_Exercise directions_
Scan the records for the string "screenshot" and state how many lines contain it, using the number alone.

_Input data_
+++++
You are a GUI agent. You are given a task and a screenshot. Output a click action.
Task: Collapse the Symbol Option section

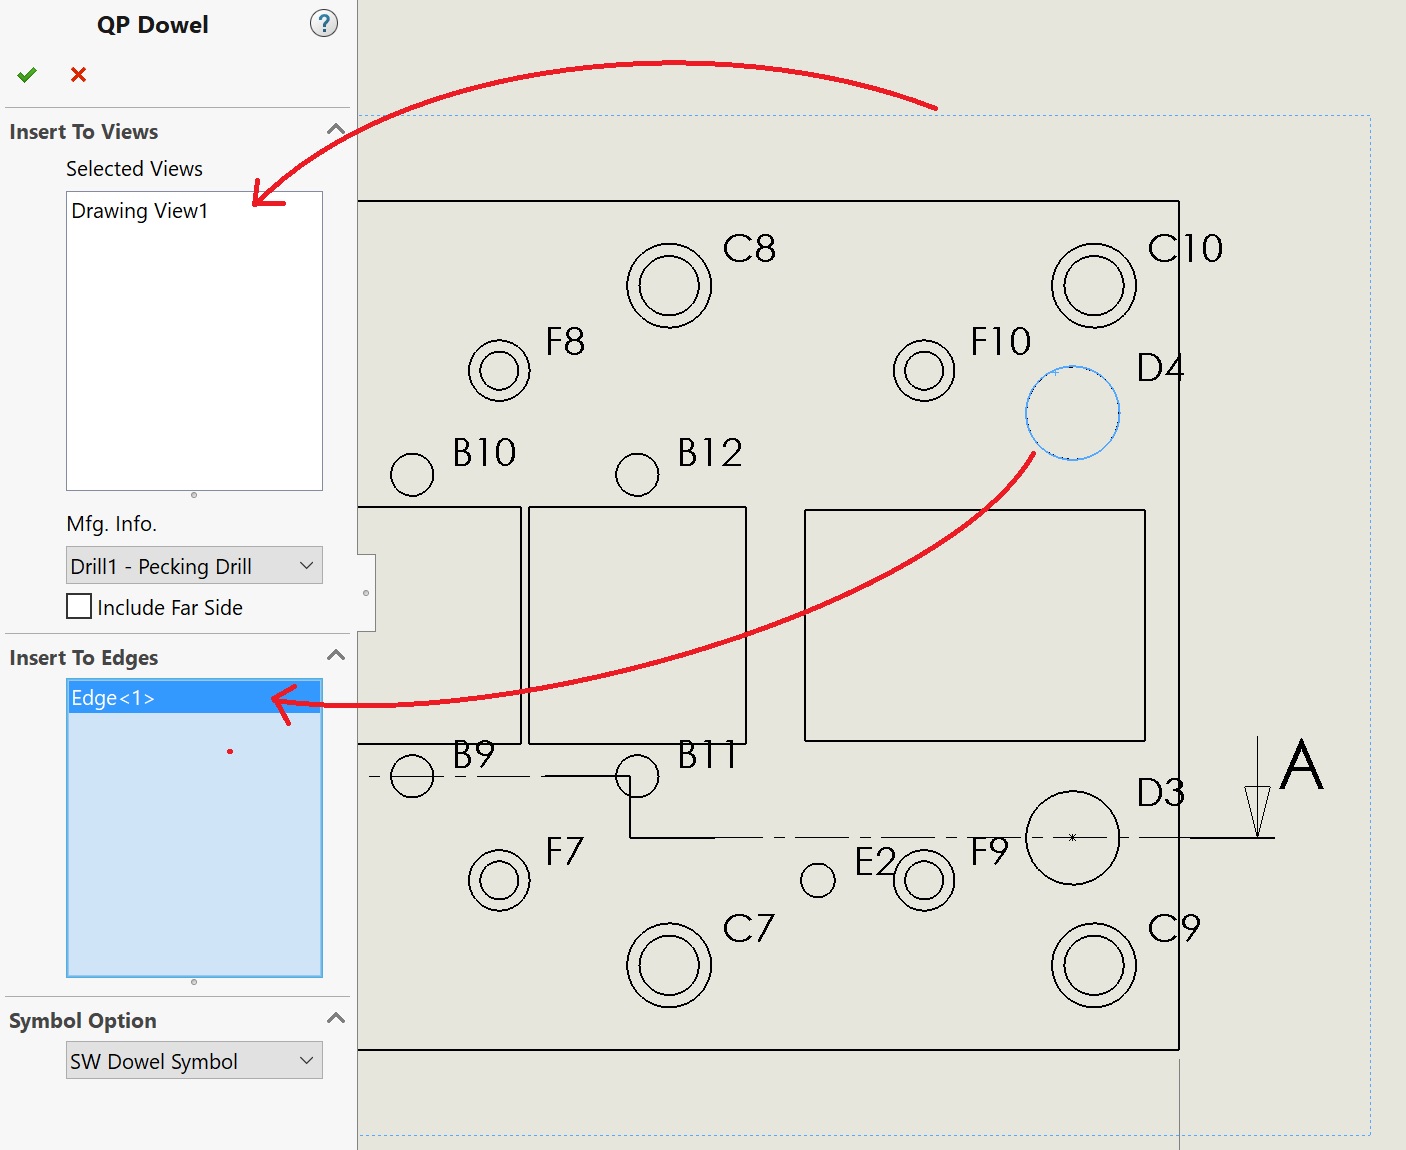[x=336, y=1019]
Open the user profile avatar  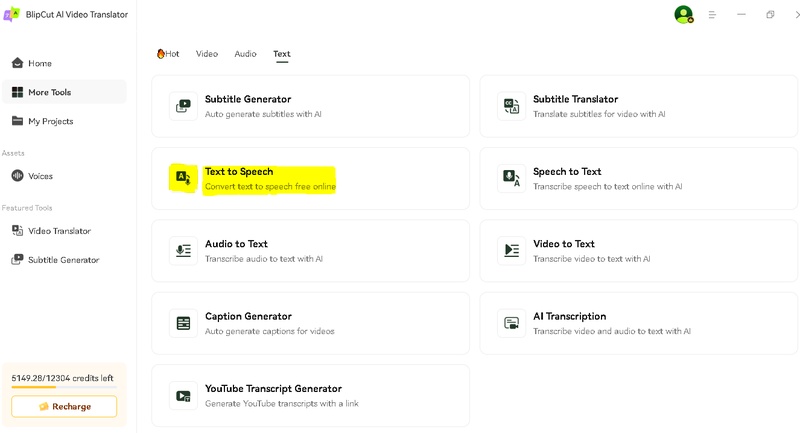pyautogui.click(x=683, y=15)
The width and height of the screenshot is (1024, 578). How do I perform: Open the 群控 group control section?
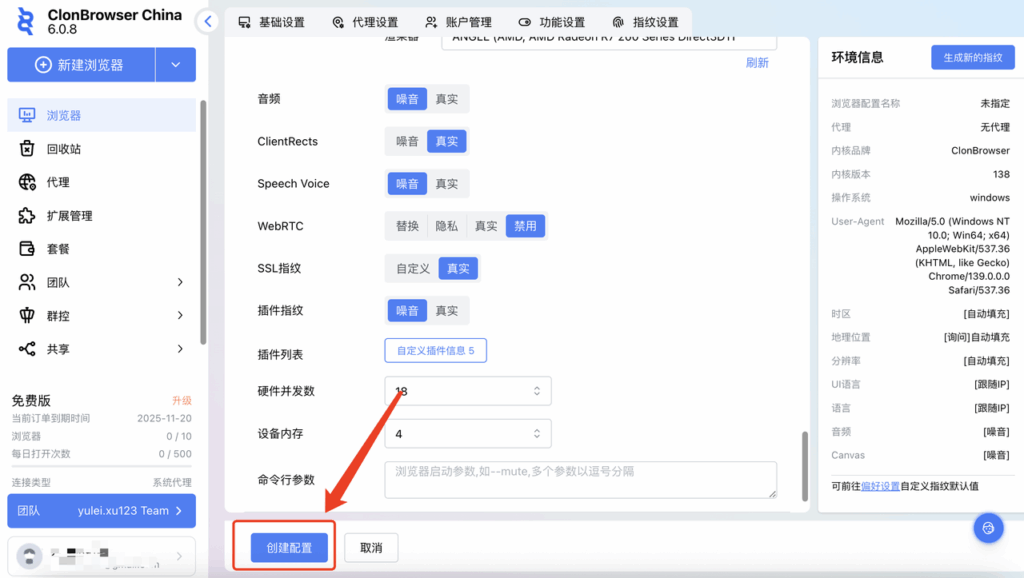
+++++
_Solved exercise_
2